**TASK ITEM:** Keep only the lines of the records below that contain the string "Where". Case counts.

**INPUT DATA:**
==========

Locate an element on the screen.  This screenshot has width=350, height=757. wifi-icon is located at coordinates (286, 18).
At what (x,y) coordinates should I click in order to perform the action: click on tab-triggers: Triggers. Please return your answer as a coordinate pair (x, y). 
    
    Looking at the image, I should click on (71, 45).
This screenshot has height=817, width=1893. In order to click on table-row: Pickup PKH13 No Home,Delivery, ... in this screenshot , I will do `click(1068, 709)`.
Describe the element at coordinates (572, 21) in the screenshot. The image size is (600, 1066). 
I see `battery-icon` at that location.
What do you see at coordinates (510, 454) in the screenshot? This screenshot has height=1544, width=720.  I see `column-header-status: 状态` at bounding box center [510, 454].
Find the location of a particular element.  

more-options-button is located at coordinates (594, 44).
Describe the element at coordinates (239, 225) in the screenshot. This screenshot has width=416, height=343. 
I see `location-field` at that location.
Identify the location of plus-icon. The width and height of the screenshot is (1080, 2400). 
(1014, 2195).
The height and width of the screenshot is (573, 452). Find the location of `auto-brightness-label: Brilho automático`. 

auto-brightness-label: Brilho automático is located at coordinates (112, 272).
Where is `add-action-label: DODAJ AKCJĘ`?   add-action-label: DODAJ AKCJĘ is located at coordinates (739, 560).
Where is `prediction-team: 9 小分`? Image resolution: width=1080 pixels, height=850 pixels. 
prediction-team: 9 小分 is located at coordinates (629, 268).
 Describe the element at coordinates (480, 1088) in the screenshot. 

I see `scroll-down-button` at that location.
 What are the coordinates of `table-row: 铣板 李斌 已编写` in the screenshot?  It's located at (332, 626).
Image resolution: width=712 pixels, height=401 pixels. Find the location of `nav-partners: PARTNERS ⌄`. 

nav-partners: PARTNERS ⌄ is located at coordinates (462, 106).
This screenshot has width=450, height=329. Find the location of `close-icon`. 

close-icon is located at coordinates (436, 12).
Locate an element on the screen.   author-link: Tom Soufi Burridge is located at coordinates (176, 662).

==========

**EXERCISE RESULT:**
Where is `add-action-label: DODAJ AKCJĘ`?   add-action-label: DODAJ AKCJĘ is located at coordinates (739, 560).
Where is `prediction-team: 9 小分`? Image resolution: width=1080 pixels, height=850 pixels. 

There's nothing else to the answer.